Special cases aren't special enough to break the rules
Published by Beto Dealmeida on
My thoughts on special cases in programming
If you're not familiar with the Zen of Python, by Tim Peters, type import this
on an interpreter:
Beautiful is better than ugly.
Explicit is better than implicit.
Simple is better than complex.
Complex is better than complicated.
Flat is better than nested.
Sparse is better than dense.
Readability counts.
Special cases aren't special enough to break the rules.
Although practicality beats purity.
Errors should never pass silently.
Unless explicitly silenced.
In the face of ambiguity, refuse the temptation to guess.
There should be one-- and preferably only one --obvious way to do it.
Although that way may not be obvious at first unless you're Dutch.
Now is better than never.
Although never is often better than right now.
If the implementation is hard to explain, it's a bad idea.
If the implementation is easy to explain, it may be a good idea.

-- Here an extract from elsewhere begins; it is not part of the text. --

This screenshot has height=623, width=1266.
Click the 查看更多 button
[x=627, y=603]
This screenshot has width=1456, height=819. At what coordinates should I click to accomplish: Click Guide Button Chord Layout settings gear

Namespaces are one honking great idea -- let's do more of those!
I have a corollary to rule #8:
Every time you fix a bug with an
if
condition, you're hiding an underlying architectural problem.
When we're working on a problem (or a ticket) it's easy to get tunnel vision, and only see the conditions that make the bug appear. There's an old joke where a person went to the doctor and said:
— Doctor, every time I press my stomach it hurts.
— Then stop doing it!
It's a similar thought process when working on a bug: "when these conditions occur, this will break". That thought is easily translated directly into a solution, going from:
do_something() # breaks if `these_conditions`
To:
if not these_conditions:
do_something() # no longer breaks
While this might fix the problem at hand (and close the ticket!), there are a few problems with this:
- It might not fix other related problems. What if the conditions are slightly different, will the code still break?
- It might break expectations, if this part of the code is one of many components of a bigger system. We now have one component that behaves slightly different depending on the input conditions.
- It might hide underlying architectural problems. A good design has to deal with as few special cases as possible. Can the system be redesigned so that the
if
condition is no longer needed?
Conditions sure have their place in code, but my suggestion is to ask yourself these questions every time you want to add an if
to solve a bug. And remember that special cases usually aren't that special.